**EXERCISE REQUIREMENTS**:
From the entries that follow, report every line in which "dimensions" occurs.

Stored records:
- - - -
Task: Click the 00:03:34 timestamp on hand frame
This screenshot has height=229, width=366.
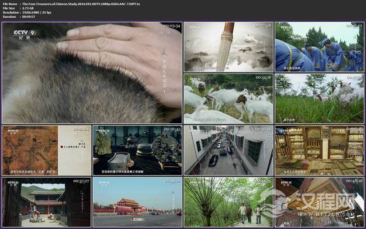Action: [x=171, y=26]
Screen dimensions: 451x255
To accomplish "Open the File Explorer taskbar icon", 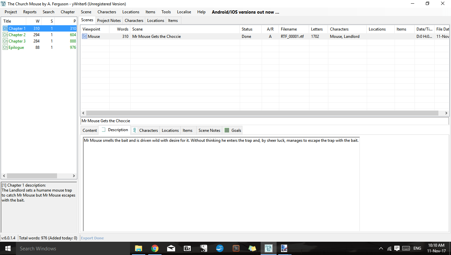I will point(138,248).
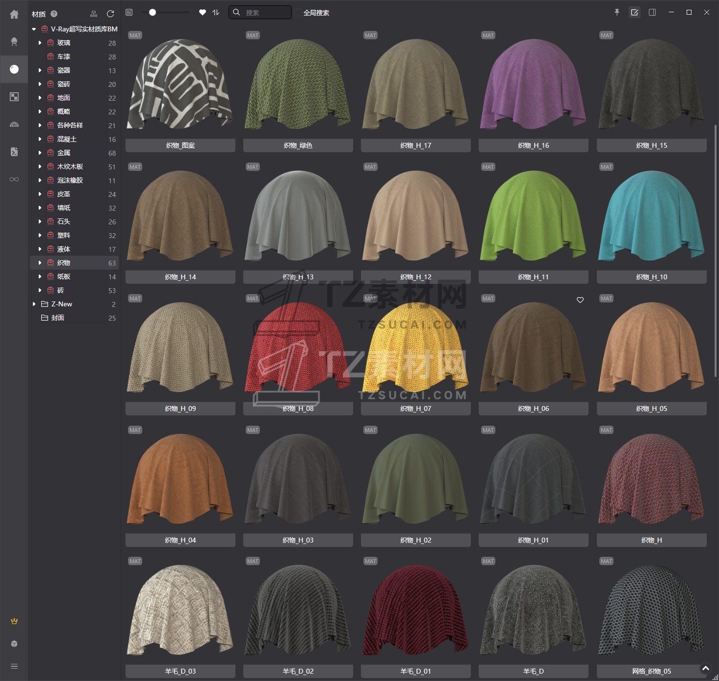Favorite the 织物_H_06 material with heart
The image size is (719, 681).
[580, 300]
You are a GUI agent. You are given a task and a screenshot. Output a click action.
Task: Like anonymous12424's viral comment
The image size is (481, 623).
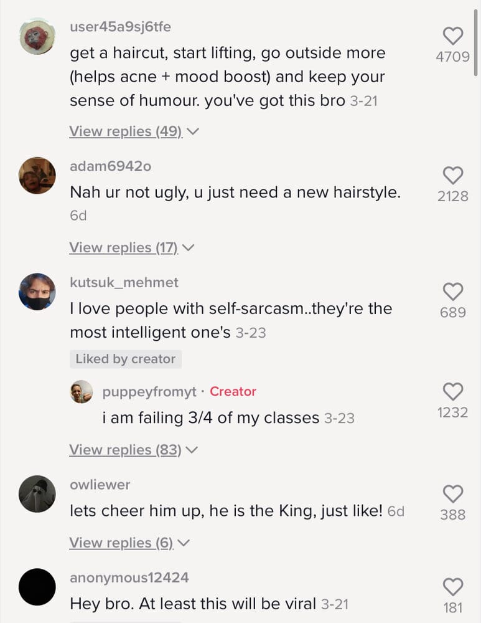453,587
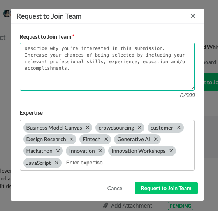This screenshot has width=218, height=211.
Task: Remove the Design Research tag
Action: (x=72, y=139)
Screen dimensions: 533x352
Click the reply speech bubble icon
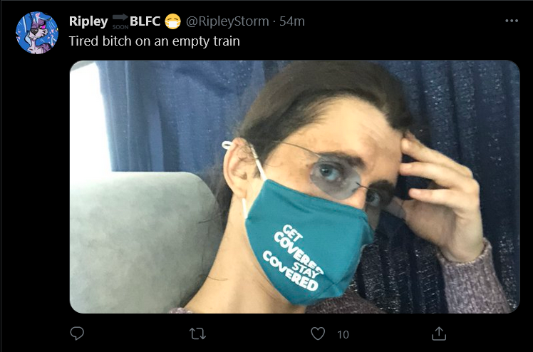click(77, 333)
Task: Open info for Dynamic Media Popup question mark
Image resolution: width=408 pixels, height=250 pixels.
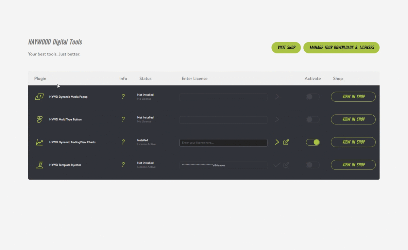Action: 123,97

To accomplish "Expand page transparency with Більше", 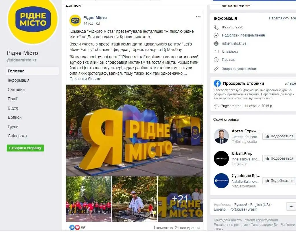I will (x=290, y=83).
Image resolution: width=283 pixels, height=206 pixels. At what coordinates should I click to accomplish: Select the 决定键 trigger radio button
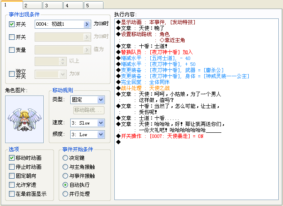click(x=65, y=158)
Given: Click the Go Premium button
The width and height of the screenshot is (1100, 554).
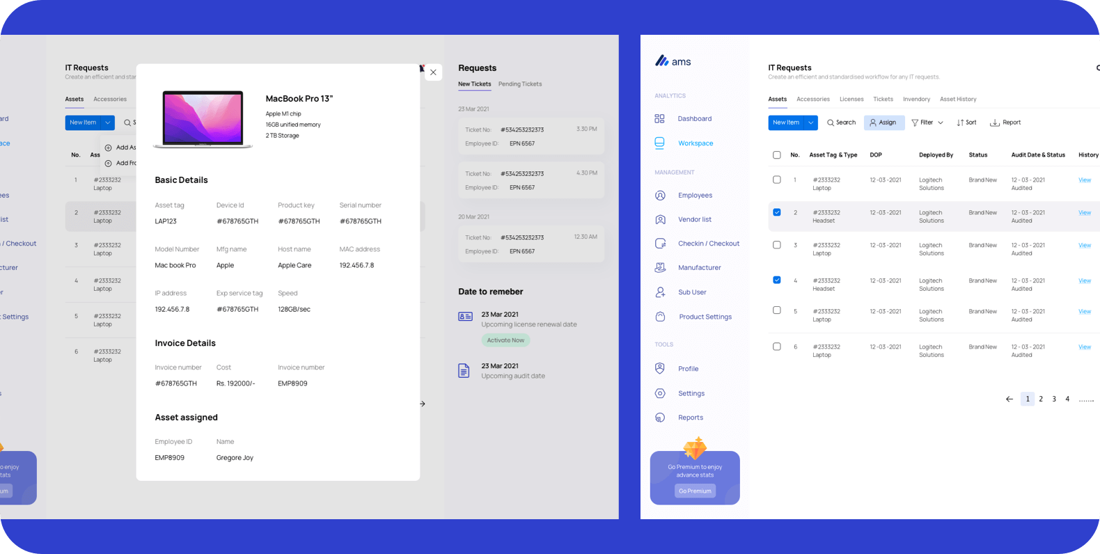Looking at the screenshot, I should [695, 491].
- - - -
**ANSWER BELOW**:
Screen dimensions: 451x255
Screen dimensions: 533x352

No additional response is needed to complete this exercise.